Sodium bis[2,4-dihydro-4-[(2-hydroxy-4-nitrophenyl)azo]-5-methyl-2-phenyl-3H-pyrazol-3-onato(2-)]chromate(1-)

Administrative data

Endpoint:

acute toxicity: oral

Type of information:

other: read-across from supporting substance (structural analogue or surrogate)

Adequacy of study:

key study

Study period:

From November 19, 1982 to December 7,1982

Reliability:

2 (reliable with restrictions)

Rationale for reliability incl. deficiencies:

guideline study without detailed documentation

Remarks:

The complete read across justification is detailed in section 13. Source study has reliability 2.

Data source

Materials and methods

Test guidelineopen allclose all

GLP compliance:

no

Test type:

standard acute method

Test material

Test animals

Species:

rat

Strain:

Wistar

Sex:

male/female

Details on test animals or test system and environmental conditions:

TEST ANIMALS
- Source: Kleintierfarm Madoerin AG, 4414 Fuellinsdorf/Switzerland
- Age at study initiation: male, 7 weeks; female, 9 weeks
- Weight at study initiation: male, 211-252 g, female 168-187 g
- Housing: animals were caged in group of 5 in Macrolon cages type 3 with wire mesh tops and standardised granulated soft wood bedding
- Diet: pelleted standard kliba 23/341/1, rabbit maintenance diet defined for acceptable contaminant level, ad libitum
- Water: tap water, ad libitum
- Acclimation period: 7 days

ENVIRONMENTAL CONDITIONS
- Temperature: 22 ± 2 °C
- Humidity: 55 ± 10 %
- Photoperiod: 12 hours cycle dark/light

Administration / exposure

Route of administration:

oral: gavage

Vehicle:

CMC (carboxymethyl cellulose)

Details on oral exposure:

VEHICLE 2 % solution of CMC(carboxymethylcellulose natrium salt purum) in distilled water:
- 10 ml at 1000 mg/kg bw
- 20 ml at 5000 mg/kg bw

Doses:

1000, 5000 mg/kg bw

No. of animals per sex per dose:

5 per sex per dose

Control animals:

no

Details on study design:

- Duration of observation period following administration: 14 days
- Frequency of observations:
1. bodyweights: at day of administration and day 7 and 14 after administration;
2. mortality: 5 times during the first day and daily thereafter;
3. symptoms on general behaviour, respiration, eye, nose, motility, body position, motor susceptibility, skin: 5 times at day 1 and then daily for the nature, onset, severity and duration of all gross or visible toxic or pharmacological effects as well as rate and time of death.
- Necropsy of survivors performed: yes

Statistics:

The logit model could not be applied to the observed rates of death.
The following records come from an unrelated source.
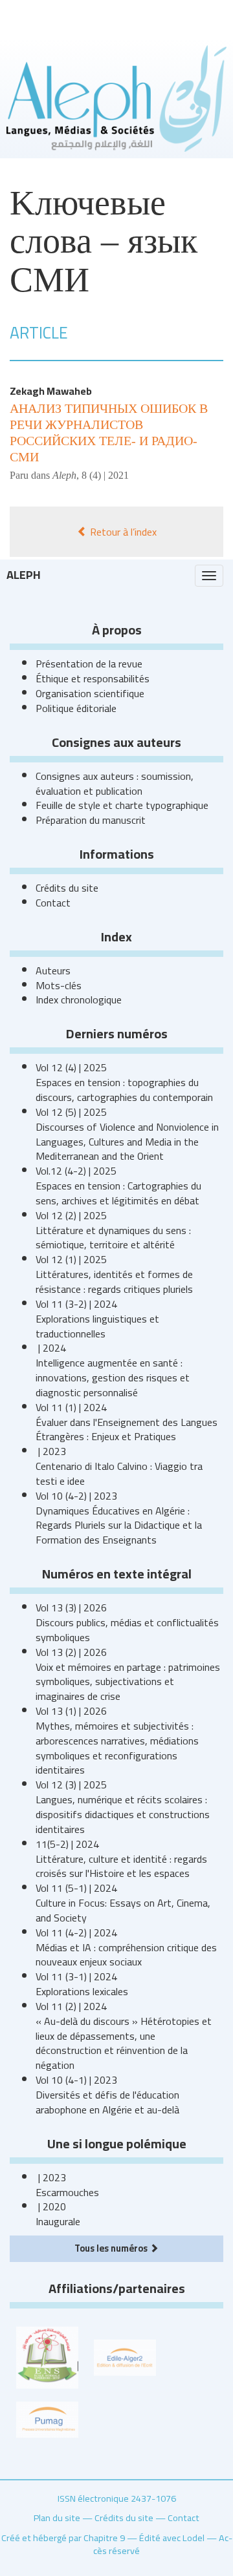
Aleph (23, 574)
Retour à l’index (122, 531)
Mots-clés (59, 985)
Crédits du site (67, 887)
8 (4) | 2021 (105, 475)
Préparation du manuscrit (91, 820)
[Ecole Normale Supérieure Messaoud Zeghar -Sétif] (47, 2356)
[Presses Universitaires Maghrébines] (47, 2418)
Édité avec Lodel (172, 2537)
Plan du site (57, 2517)
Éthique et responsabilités (93, 678)
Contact (53, 902)
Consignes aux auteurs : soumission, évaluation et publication (115, 783)
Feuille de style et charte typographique (122, 805)
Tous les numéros (112, 2248)
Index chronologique (79, 999)
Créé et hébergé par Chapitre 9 (63, 2537)
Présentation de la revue (89, 663)
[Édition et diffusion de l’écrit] (125, 2356)
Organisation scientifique (90, 693)
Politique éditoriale (76, 708)
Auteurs (53, 970)
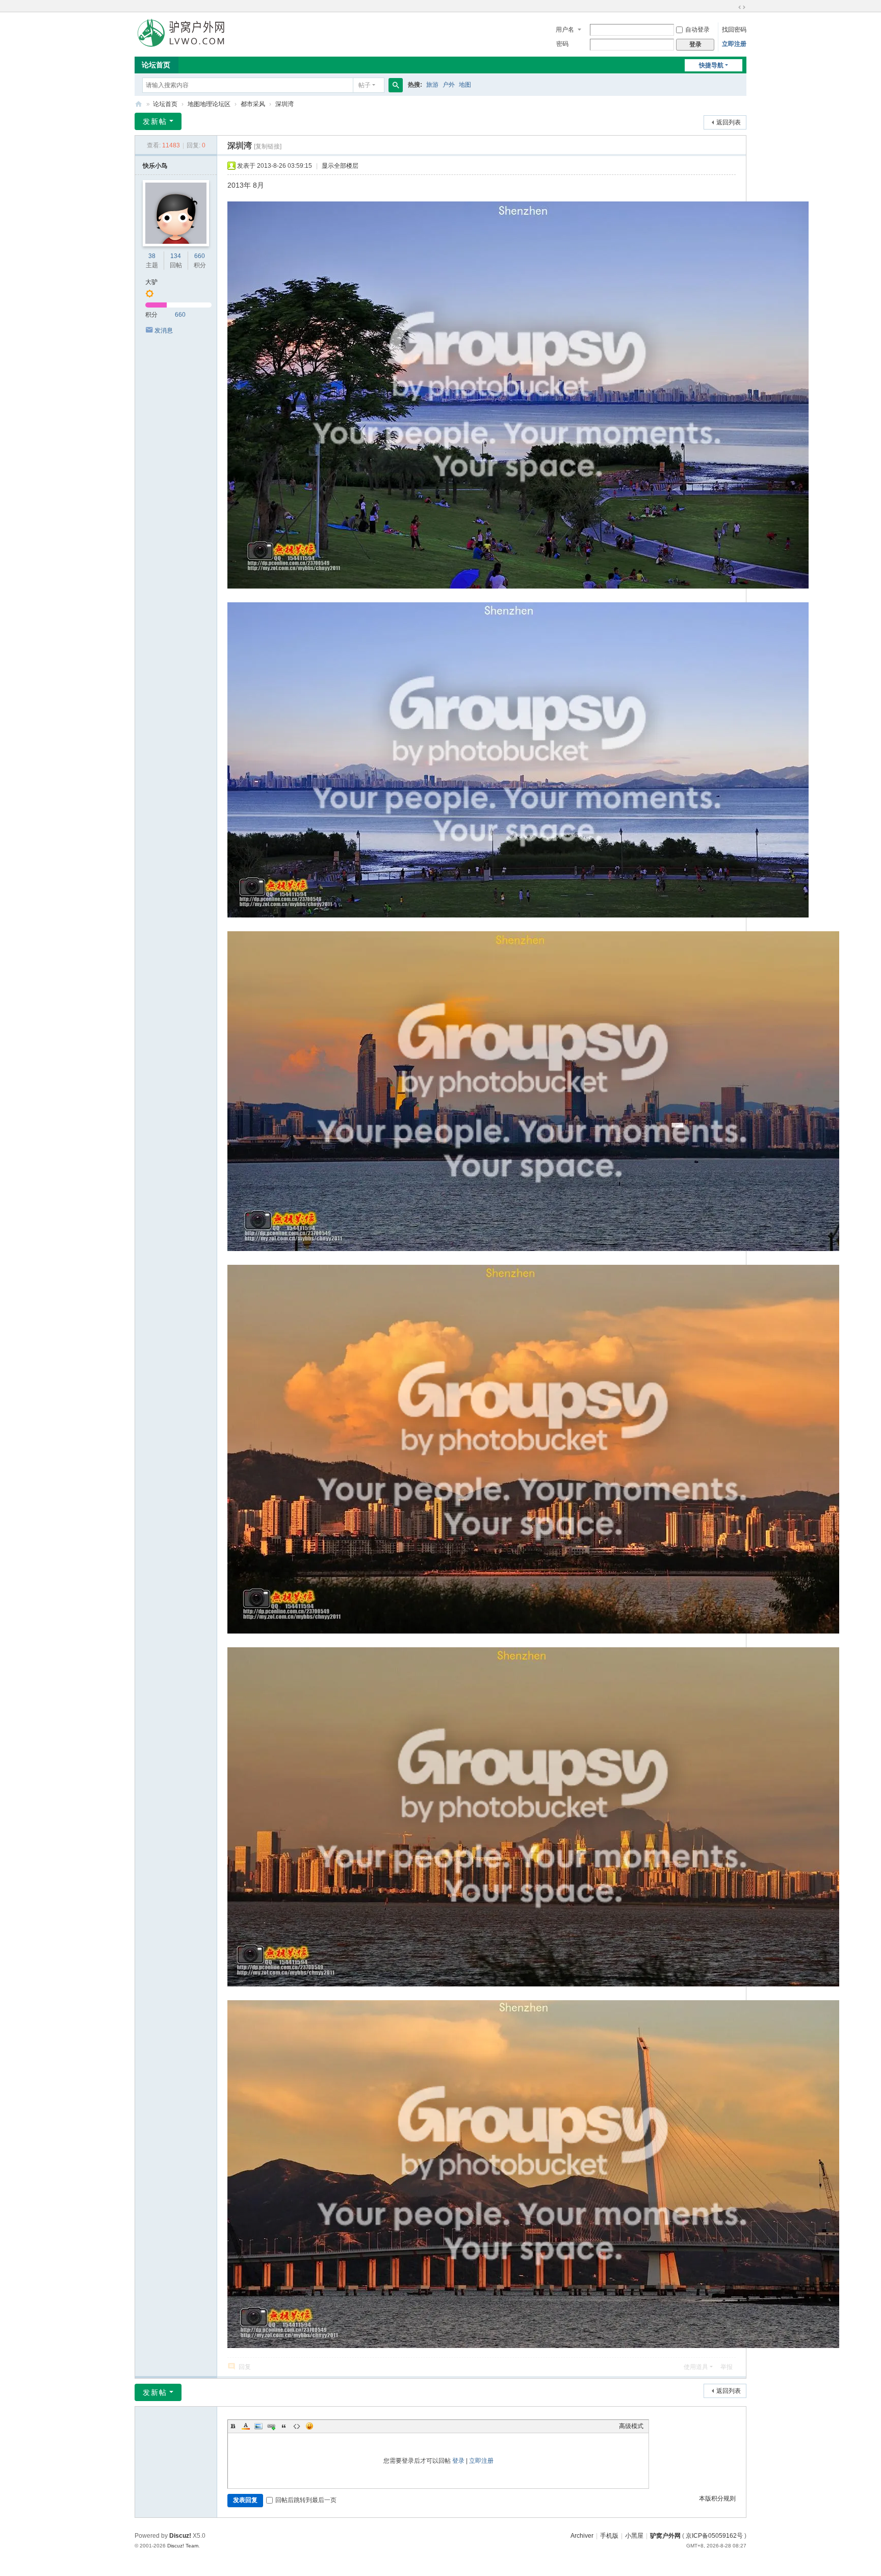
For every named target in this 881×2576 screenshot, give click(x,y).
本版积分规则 (717, 2498)
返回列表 (728, 122)
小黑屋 (634, 2535)
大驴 (151, 282)
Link (271, 2426)
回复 (245, 2366)
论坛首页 (156, 65)
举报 (726, 2366)
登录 (458, 2460)
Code (297, 2426)
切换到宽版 (741, 7)
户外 (449, 84)
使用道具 (696, 2366)
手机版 (609, 2535)
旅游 (432, 84)
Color (246, 2426)
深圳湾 (284, 104)
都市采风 (253, 104)
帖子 (364, 85)
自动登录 (697, 29)
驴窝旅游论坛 (139, 104)
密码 (562, 43)
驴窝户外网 (665, 2535)
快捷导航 (711, 65)
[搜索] (395, 85)
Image (258, 2426)
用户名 (565, 29)
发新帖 (155, 121)
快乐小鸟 (155, 165)
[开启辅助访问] (732, 7)
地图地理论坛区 (209, 104)
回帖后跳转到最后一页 (305, 2500)
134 (175, 256)
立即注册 (734, 43)
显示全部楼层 (340, 165)
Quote (284, 2426)
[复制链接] (267, 146)
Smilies (309, 2426)
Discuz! (180, 2535)
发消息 (163, 330)
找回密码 (734, 29)
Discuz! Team (182, 2545)
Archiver (582, 2535)
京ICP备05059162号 (714, 2535)
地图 (465, 84)
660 (199, 256)
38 (152, 256)
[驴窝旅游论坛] (181, 32)
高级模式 (631, 2426)
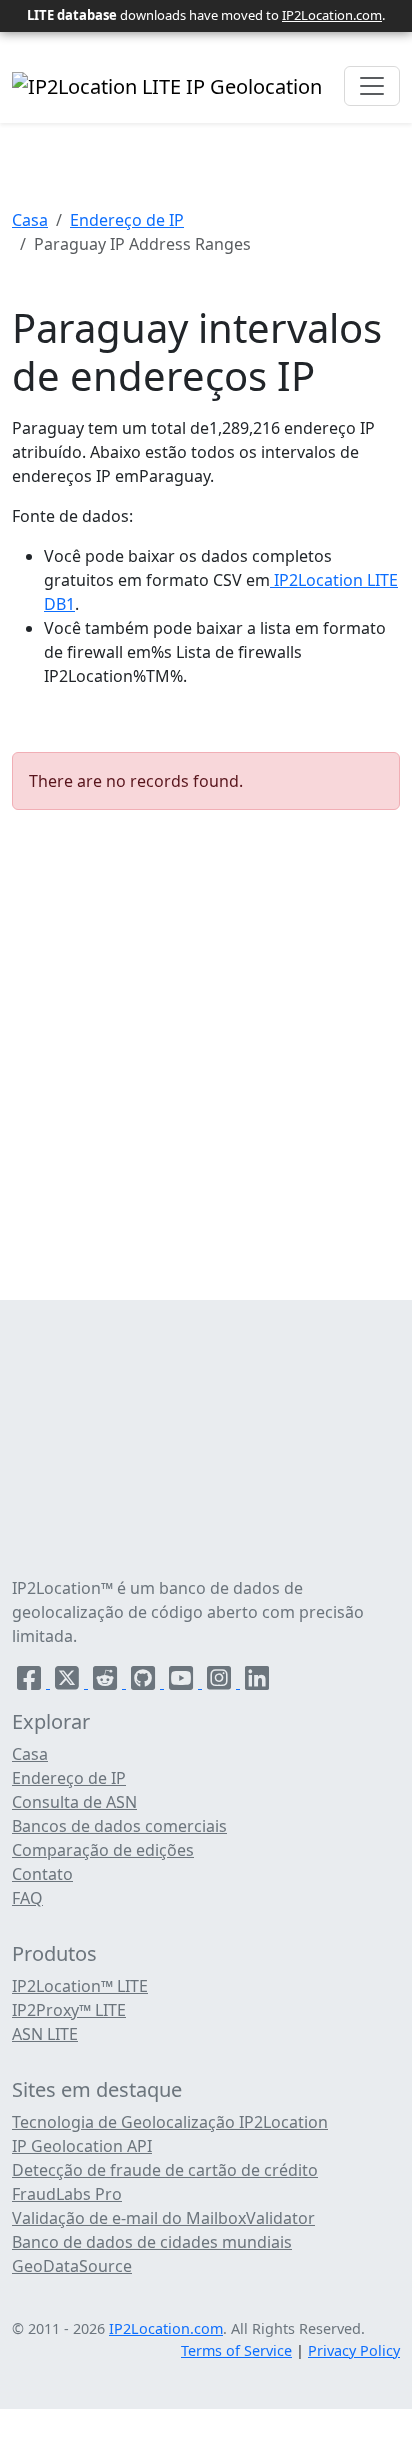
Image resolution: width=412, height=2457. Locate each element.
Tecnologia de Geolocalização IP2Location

The LD50 was calculated without use of a statistical model by estimation.

Results and discussion

Effect levelsopen allclose all

Mortality:

None.

Clinical signs:

At the dose of 1000 mg/kg bw only ruffled fur was noted in male and female rats. This symptom disappeared within 14-day observation period.
At the dose of 5000 mg/kg bw dyspnoea, curved body position and ruffled fur were noted in male and female rats. These symptoms disappeared within 14-day observation period.

Gross pathology:

No pathological changes.

Applicant's summary and conclusion

Interpretation of results:

other: Not classified according to the CLP Regulation (EC n. 1272/2008)

Conclusions:

The acute oral LD50 in rats of both sexes observed over period of 14 days was estimeted to be greater than 5000 mg/kg bw.

Executive summary:

Method

Acute oral toxicity study in rats administered at doses of 1000 and 5000 mg/kg bw. 5 animals per sex per dose were used and observed for 14 days after dosing.

Results

The following death rate was observed:

0 % at 1000 mg/kg

0 % at 5000 mg/kg

The acute oral LD50 in rats of both sexes observed over period of 14 days was greater than 5000 mg/kg bw.